Abi Kate will be 9 months old tomorrow. "Time flies" is an understatement. In light of that, my mind has been on how God has used her in such a short time to bring me to a more steadfast love for Him....
A few months ago at Abi Kate's 4 month check up, her pediatrician very casually asked us a question. In the moment, I had no clue that this simple question would be a great "joy sucker" for me. If I had, I probably would've been on my knees much longer that morning. He asked us if she normally held her head tilted to the side. No big deal, right? I told him that she did sometimes, but not always. He very casually mentioned that she may have a tightening of the muscles in her neck, physical therapy would loosen it over time, and just to keep an eye on it and if we didn't see improvement within a few weeks to call him back. It was funny that he mentioned that because as soon as he drew attention to it, we noticed it. Often. Most of the time, in fact. I wasn't overly concerned about it. I'd looked it up online (this is a BAD idea friends. Do not follow this example). It seemed that he was suggesting that she had torticollis. Of course, my initial thought was, "Oh no. Something is wrong with my child." But her pediatrician was very calm about it (which I am ever grateful for), said it could just be developmental as she was learning to hold her head up completely, and so I told myself just to be at peace. I left his office feeling pretty confident and ok. We took her back about a month later, he said it was torticollis (though only a mild case), and he scheduled us to meet with a pediatric physical therapist. Nothing major. I asked him to please tell me what had caused it and he told me basically what I'd read about it-- often it's from positioning in utero (to which I said "Thanks a lot, uterus. Thanks a lot."), it could be just a preference that she developed over time, or it could be from birth trauma. Birth trauma was immediately ruled out. So we started considering the first option, her positioning inside of me. When she was born she had an asymmetrical nose (basically, it was smushed on one side.)
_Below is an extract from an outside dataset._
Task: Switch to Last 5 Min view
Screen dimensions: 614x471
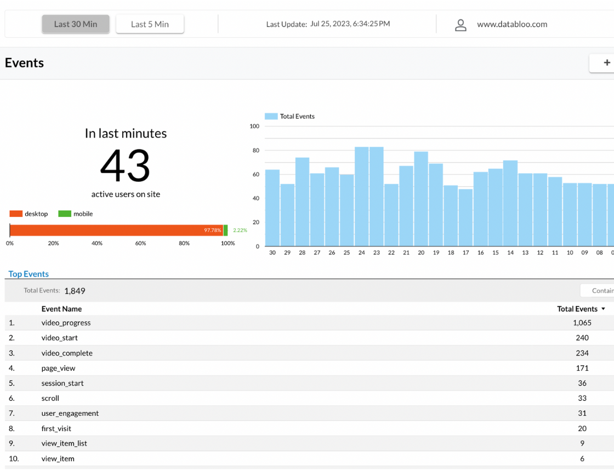Action: coord(150,24)
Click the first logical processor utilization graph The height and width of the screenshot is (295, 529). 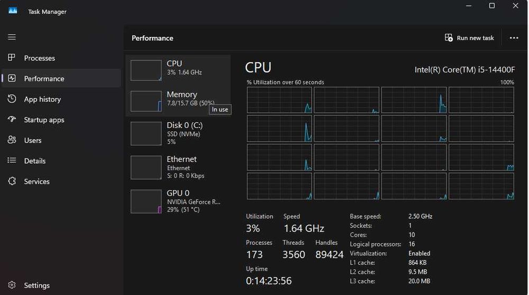(279, 100)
Almost as soon as she was born, I looked at our doula who is also an RN and said, "Her nose?!" and then repeated that same question when her pediatrician came to do a check on her the next morning. Cute as it was, as new parents we were mildly concerned. They both assured us it was simply from how she'd laid against the uterine wall and it would pop out over time. They were right. :)
* A few days later, more popped out but still a little smooshy. (Oh my soul, how was she this tiny?! Tears..)*
Long story short, the way her head would've been tilted inside me for her nose to be flat coincided with the way that her neck chose to stay tilted.
In general, I was grateful that this was the only "problem." There are so many parents with sick babies, difficult pregnancies, truly traumatic experiences. This was just a tightening of muscles, it wasn't preventable, and it simply required a bit of physical therapy and some stretching. Or at least this is how I felt at the beginning.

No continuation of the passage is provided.